Task brief :: Repeat the entries shown below with every word and mark intact.

Supplied data ::
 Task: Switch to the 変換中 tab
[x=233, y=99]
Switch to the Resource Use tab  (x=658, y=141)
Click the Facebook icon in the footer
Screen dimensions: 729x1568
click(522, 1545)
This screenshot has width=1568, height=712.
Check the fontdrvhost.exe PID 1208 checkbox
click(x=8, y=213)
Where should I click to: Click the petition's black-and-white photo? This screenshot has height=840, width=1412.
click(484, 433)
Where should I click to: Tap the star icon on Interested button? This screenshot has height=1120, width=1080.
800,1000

Answer for the task ::
 Task: Switch to the 変換中 tab
[x=233, y=99]
Switch to the Resource Use tab  (x=658, y=141)
Click the Facebook icon in the footer
Screen dimensions: 729x1568
click(522, 1545)
This screenshot has width=1568, height=712.
Check the fontdrvhost.exe PID 1208 checkbox
click(x=8, y=213)
Where should I click to: Click the petition's black-and-white photo? This screenshot has height=840, width=1412.
click(484, 433)
Where should I click to: Tap the star icon on Interested button? This screenshot has height=1120, width=1080.
800,1000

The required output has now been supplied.